━━ Data to examine
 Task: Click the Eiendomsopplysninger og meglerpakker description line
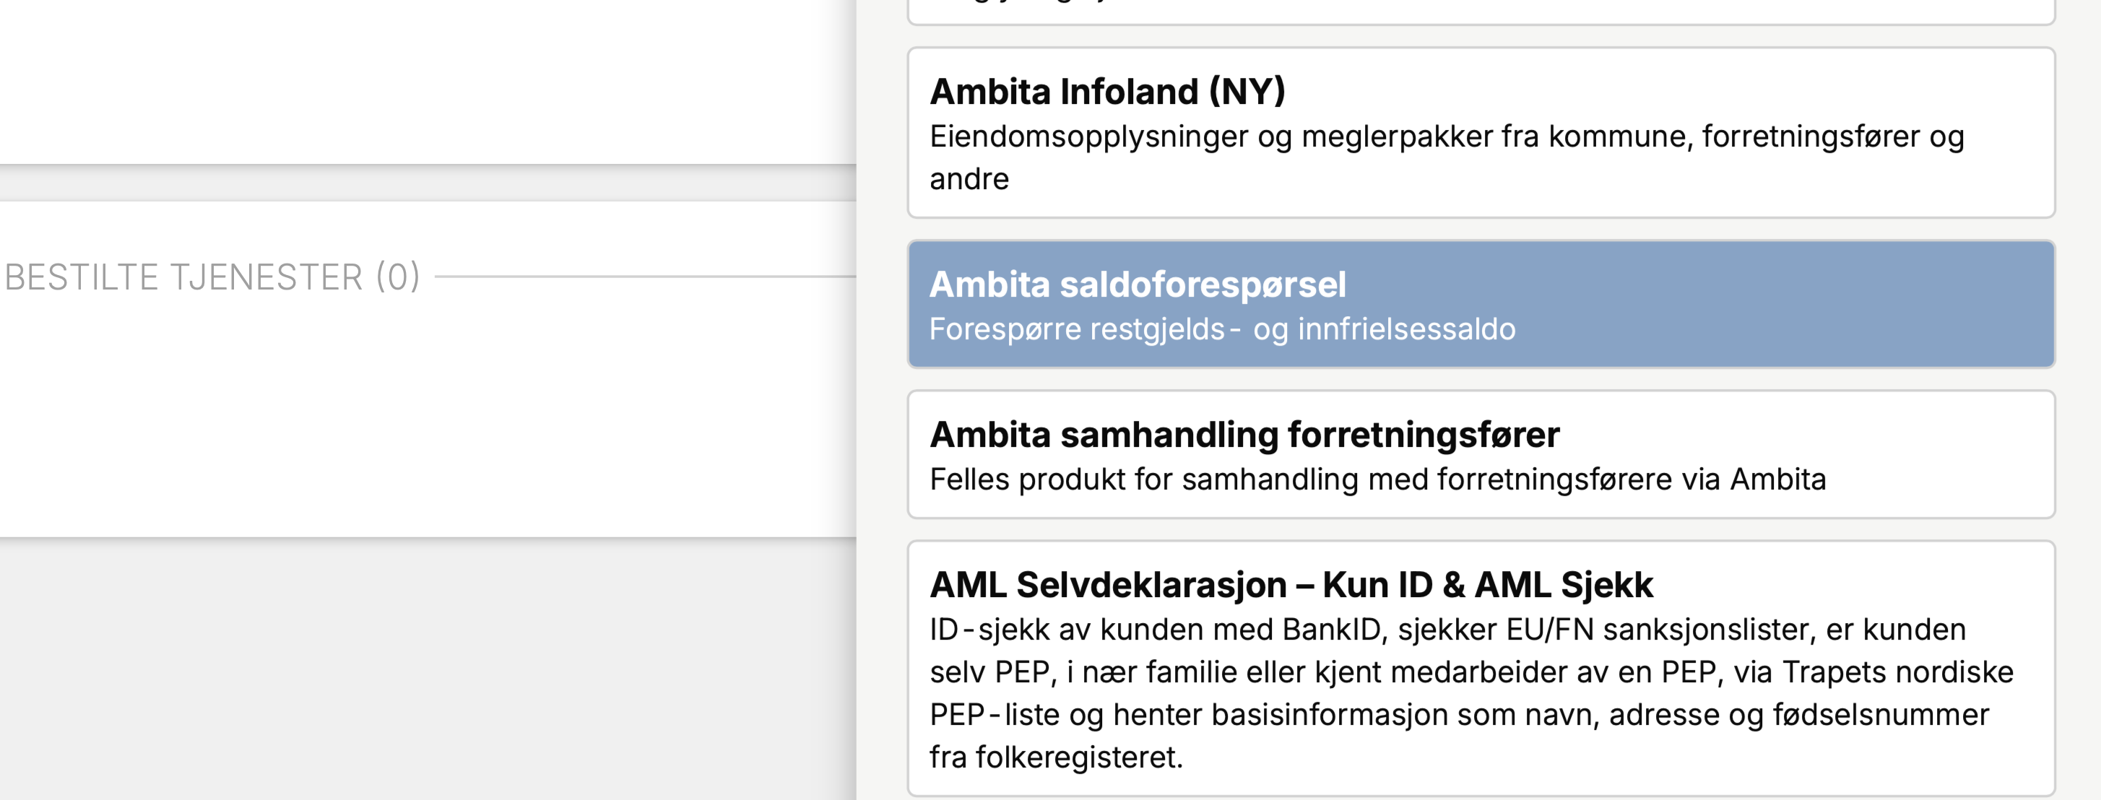(x=1446, y=136)
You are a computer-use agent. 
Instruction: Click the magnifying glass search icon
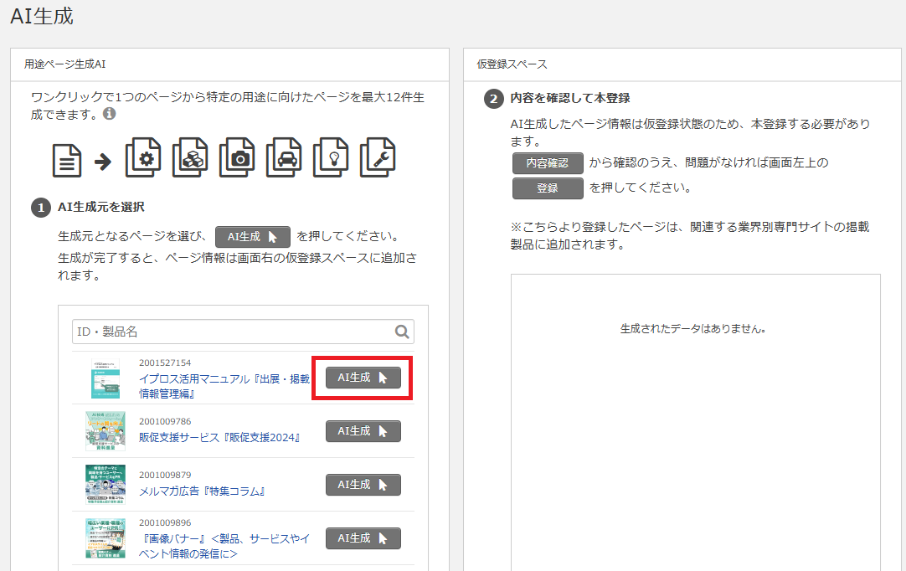point(401,332)
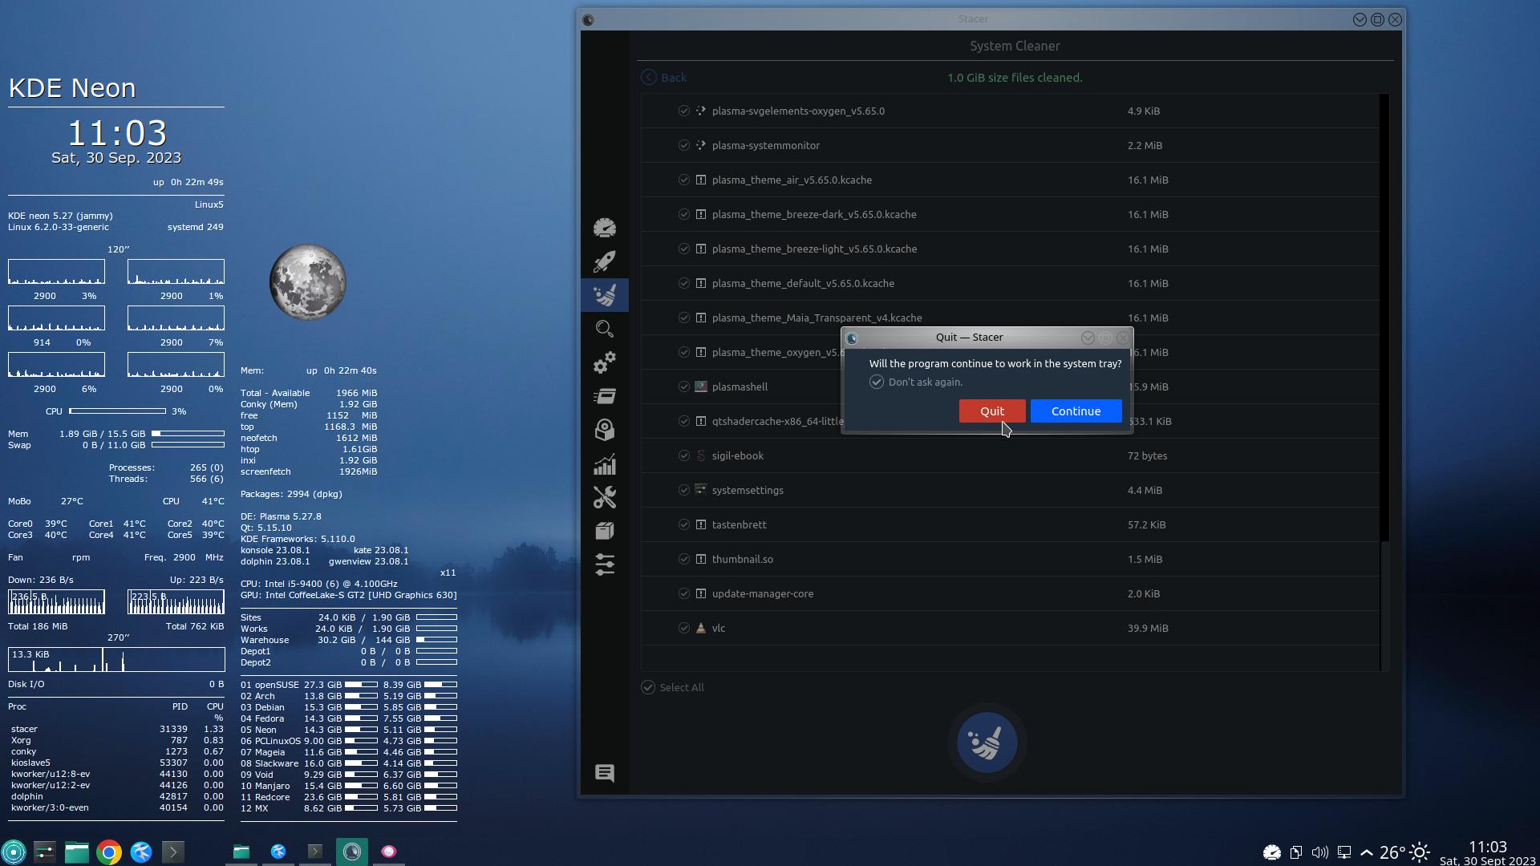Click the round broom clean button
The image size is (1540, 866).
point(987,743)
━━━━
With images excluded, write the records above out again exactly.

## Your response
 Task: Click the Eiendomsopplysninger og meglerpakker description line
(x=1446, y=136)
You are a computer-use agent. 
Instruction: Click the magnifying glass search icon
point(401,332)
Click the round broom clean button
The image size is (1540, 866).
point(987,743)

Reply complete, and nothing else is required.